Não há um renascimento cultural chinês. Mesmo com toda facilidade de comunicações de hoje, não se vê ninguém seguindo tendencias ou novidades chinesas.
Para crescer, a China precisou e precisa de capital. Esse capital foi conseguido com enormes investimentos japoneses, americanos e agora europeus. Há um interesse do primeiro mundo no crescimento chinês.
A China não tem o menor interesse em tomar o lugar dos EUA ou da Europa. Eles querem ser como o Japão. Discretos, sem policiar o mundo, sem se comprometer. Esse papel continuará sendo dos americanos, que nasceram pra isso.
Toda grande nação atrai imigrantes. Será cômico ver como os chineses lidarão com influencias latinas, árabes, negras, indianas.
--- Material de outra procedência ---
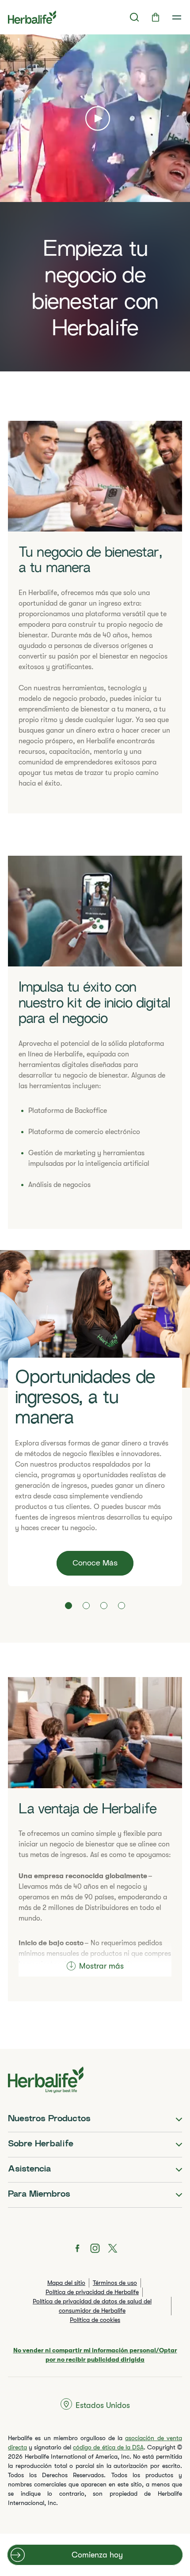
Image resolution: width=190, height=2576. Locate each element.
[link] (176, 17)
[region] (95, 202)
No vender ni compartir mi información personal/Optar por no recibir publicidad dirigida (95, 2355)
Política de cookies (95, 2319)
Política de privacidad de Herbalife (92, 2291)
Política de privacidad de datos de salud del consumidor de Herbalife (92, 2306)
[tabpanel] (95, 1418)
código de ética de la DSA (108, 2447)
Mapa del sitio (66, 2282)
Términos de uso (115, 2282)
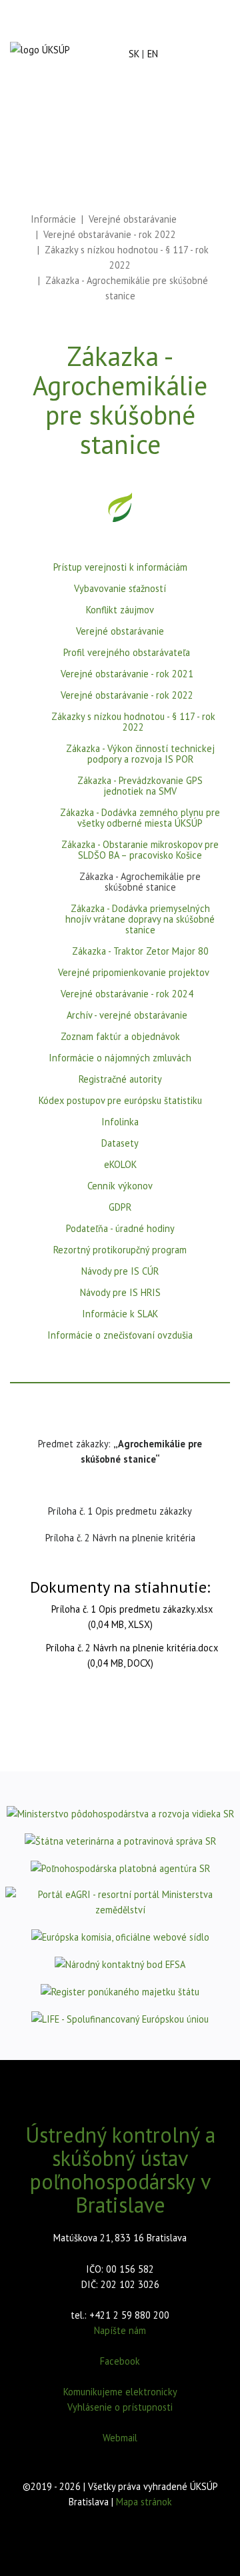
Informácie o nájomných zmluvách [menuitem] (120, 1058)
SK (134, 53)
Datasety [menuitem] (120, 1143)
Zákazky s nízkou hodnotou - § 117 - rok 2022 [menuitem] (133, 722)
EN (152, 53)
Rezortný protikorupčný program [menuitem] (120, 1250)
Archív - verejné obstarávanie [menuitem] (127, 1015)
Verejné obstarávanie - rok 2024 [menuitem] (127, 994)
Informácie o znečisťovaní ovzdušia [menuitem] (120, 1335)
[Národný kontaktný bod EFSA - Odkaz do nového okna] (120, 1963)
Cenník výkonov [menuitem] (120, 1186)
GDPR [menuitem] (120, 1207)
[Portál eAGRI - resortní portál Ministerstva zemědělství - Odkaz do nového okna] (120, 1902)
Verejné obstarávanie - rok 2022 (109, 234)
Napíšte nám (120, 2330)
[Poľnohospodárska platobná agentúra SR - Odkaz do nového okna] (120, 1867)
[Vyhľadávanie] (214, 42)
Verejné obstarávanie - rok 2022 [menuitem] (127, 695)
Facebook (120, 2361)
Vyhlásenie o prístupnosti (120, 2407)
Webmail (120, 2437)
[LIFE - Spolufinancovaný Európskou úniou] (120, 2018)
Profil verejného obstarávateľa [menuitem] (126, 653)
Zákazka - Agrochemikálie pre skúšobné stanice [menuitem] (140, 882)
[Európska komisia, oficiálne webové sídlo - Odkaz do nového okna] (120, 1936)
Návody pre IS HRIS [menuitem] (120, 1293)
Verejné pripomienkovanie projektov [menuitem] (133, 973)
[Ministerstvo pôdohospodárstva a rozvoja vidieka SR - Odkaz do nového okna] (120, 1813)
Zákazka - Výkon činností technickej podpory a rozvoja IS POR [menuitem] (140, 754)
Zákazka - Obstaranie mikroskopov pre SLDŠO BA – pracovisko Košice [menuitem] (140, 850)
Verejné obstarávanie (133, 219)
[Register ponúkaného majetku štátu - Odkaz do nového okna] (120, 1991)
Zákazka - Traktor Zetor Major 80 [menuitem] (140, 951)
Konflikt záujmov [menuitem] (120, 610)
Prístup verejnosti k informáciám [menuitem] (120, 567)
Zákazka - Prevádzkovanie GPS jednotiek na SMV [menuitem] (140, 786)
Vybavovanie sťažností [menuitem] (120, 589)
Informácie (53, 219)
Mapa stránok (144, 2501)
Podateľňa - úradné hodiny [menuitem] (120, 1229)
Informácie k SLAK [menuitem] (120, 1314)
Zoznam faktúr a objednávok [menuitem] (120, 1037)
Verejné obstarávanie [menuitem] (120, 631)
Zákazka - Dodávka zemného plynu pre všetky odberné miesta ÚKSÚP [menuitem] (140, 818)
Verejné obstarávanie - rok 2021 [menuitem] (127, 674)
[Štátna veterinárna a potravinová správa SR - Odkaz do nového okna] (120, 1840)
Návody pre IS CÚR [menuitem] (120, 1271)
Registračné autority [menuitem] (120, 1079)
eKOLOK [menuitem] (120, 1165)
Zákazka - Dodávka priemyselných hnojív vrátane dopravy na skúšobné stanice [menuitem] (140, 919)
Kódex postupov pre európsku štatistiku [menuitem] (120, 1101)
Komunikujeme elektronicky (120, 2391)
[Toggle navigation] (184, 54)
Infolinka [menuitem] (120, 1122)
Quando o povo adquire um pouco de dinheiro ele começa a querer mais dinheiro e mais consumo. Começa a viajar e conhecer outros modo de viver e de existir. Começa a questionar. Capitalismo-consumo-liberdade. A China sofrerá enormes pressões internas ao enriquecer. Poderá até se desmantelar. E se a linha dura tentar sufocar isso, todo o ímpeto de crescimento se desfará.
Toda mente brilhante procura se situar onde seu brilho pode se espandir livremente e onde esse brilho é valorizado. Esse é o segredo americano ( que foi ensinado pela Inglaterra). Duvido que Pequim atraia mentes a procura de liberdade e divulgação.
A China cresce como um gigantesco bazar.
Seu futuro é de nação central ( quando não foi ? ).
Criará uma classe média que dirigirá BMW e Mitsubishi, beberá Coca-Cola e vinho francês, assistirá Batman e Simpsons, tentará se parecer com londrinos e rapers, vestirá marcas italianas e será cheia de McDonalds, HSBC e Santander.
Todo chinês é obediente. Consumirão e trabalharão pelo bem do primeiro mundo.
Não há nada de novo na China e toda nação dominante trouxe algo de novo à cultura do mundo ( Atenas, Roma, Bizancio, Veneza, França, Inglaterra e EUA ).
Todos somos atenienses, romanos, venezianos, iluministas, vitorianos e americanos.
Não vejo como acrescentar chineses.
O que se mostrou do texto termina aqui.